* Testo scelto
━━━━━━

Non solo, ma anche quando non si raggiungono situazioni similari con l’invasione metastatica di forme criminali, e anche se non vi sono mischiati rifiuti chimici aziendali, si tratta sempre di una pratica ad elevatissimo impatto ambientale che veicola sulla crosta terrestre quantitativi inverosimili di liquami che - in se stessi e per loro natura - sono potenzialmente devastanti per l’ambiente se il loro spargimento non viene curato in modo parco, disciplinato e, soprattutto, controllato e controllabile.
Esiste, comunque, poi un problema capillare diffuso di una microillegalità connessa allo spargimento dei liquami sui terreni che, pur non essendo organizzata ed associata, pur essendo limitata a livello territoriale ed operata da singoli individui o aziende di fatto, rappresenta nella sua somma generale una rete capillare e fitta di piccoli episodi di riversamenti illegali che - valutati nel loro insieme quotidiano, ripetitivo e sistematico, e soprattutto resi invisibili da coperture giuridiche interpretative - provocano un danno rilevantissimo sul territorio i cui effetti sono decuplicati da anni ed anni di pratica impunità elevata ormai a diritto acquisito.

━━━━━━

* Esercizio scritto
Riscrivi il brano del testo sullo spargimento dei liquami partendo dalle parole "Non solo, ma" e fermandoti dopo "controllato e controllabile.". Al posto di "crosta terrestre" metti "superficie del suolo".

* Elenco materiale
━━━━━━

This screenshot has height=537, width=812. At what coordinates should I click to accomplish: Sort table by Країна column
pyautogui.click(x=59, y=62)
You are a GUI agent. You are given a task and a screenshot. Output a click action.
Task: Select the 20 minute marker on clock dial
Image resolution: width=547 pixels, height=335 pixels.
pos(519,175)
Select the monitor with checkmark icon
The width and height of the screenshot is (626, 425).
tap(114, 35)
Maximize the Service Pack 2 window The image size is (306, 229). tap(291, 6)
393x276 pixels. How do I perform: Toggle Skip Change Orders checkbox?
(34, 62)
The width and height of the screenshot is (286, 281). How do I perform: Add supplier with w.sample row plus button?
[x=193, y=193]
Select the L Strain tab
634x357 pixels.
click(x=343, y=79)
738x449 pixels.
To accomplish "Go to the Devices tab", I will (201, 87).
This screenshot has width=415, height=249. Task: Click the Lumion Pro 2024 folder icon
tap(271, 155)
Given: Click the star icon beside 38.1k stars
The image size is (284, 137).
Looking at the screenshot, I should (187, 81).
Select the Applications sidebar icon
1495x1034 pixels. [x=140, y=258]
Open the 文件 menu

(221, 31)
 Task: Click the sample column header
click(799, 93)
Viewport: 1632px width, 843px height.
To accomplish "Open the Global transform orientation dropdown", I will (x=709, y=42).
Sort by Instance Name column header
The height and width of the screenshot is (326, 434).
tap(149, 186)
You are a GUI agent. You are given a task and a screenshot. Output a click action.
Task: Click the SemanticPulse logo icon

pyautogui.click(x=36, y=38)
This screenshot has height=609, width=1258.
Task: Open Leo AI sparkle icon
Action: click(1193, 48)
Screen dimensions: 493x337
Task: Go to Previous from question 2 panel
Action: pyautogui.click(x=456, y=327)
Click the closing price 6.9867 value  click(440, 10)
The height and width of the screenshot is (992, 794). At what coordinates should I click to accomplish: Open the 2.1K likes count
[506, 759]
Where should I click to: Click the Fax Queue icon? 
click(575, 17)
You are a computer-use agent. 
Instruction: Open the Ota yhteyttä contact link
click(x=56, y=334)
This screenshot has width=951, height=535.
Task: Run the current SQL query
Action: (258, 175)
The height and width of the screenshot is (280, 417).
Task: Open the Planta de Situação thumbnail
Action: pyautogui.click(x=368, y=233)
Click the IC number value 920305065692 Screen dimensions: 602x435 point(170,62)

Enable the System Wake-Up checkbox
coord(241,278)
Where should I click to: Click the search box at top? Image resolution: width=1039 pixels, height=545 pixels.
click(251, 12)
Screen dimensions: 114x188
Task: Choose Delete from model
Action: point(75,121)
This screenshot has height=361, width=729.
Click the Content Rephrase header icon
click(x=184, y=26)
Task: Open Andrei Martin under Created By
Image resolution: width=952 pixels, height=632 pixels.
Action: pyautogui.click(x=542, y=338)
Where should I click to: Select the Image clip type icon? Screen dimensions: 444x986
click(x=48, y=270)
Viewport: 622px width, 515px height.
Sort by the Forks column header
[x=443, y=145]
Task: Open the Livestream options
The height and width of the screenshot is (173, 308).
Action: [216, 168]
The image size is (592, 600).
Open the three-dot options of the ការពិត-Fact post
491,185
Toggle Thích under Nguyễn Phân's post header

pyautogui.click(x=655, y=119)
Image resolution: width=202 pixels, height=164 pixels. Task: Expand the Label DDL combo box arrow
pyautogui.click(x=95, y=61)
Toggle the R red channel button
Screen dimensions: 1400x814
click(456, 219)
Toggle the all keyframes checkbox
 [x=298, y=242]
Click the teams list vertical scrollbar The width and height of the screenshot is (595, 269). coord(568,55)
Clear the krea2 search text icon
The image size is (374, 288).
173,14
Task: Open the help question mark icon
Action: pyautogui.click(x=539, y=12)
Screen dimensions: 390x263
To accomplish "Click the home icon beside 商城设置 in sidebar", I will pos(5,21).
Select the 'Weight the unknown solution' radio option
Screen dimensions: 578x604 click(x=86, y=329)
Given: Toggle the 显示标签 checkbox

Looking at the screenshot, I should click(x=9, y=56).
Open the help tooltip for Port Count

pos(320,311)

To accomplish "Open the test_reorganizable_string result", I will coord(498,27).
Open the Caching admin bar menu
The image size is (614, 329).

━━━━━━

* Soluzione dell'esercizio
Non solo, ma anche quando non si raggiungono situazioni similari con l’invasione metastatica di forme criminali, e anche se non vi sono mischiati rifiuti chimici aziendali, si tratta sempre di una pratica ad elevatissimo impatto ambientale che veicola sulla superficie del suolo quantitativi inverosimili di liquami che - in se stessi e per loro natura - sono potenzialmente devastanti per l’ambiente se il loro spargimento non viene curato in modo parco, disciplinato e, soprattutto, controllato e controllabile.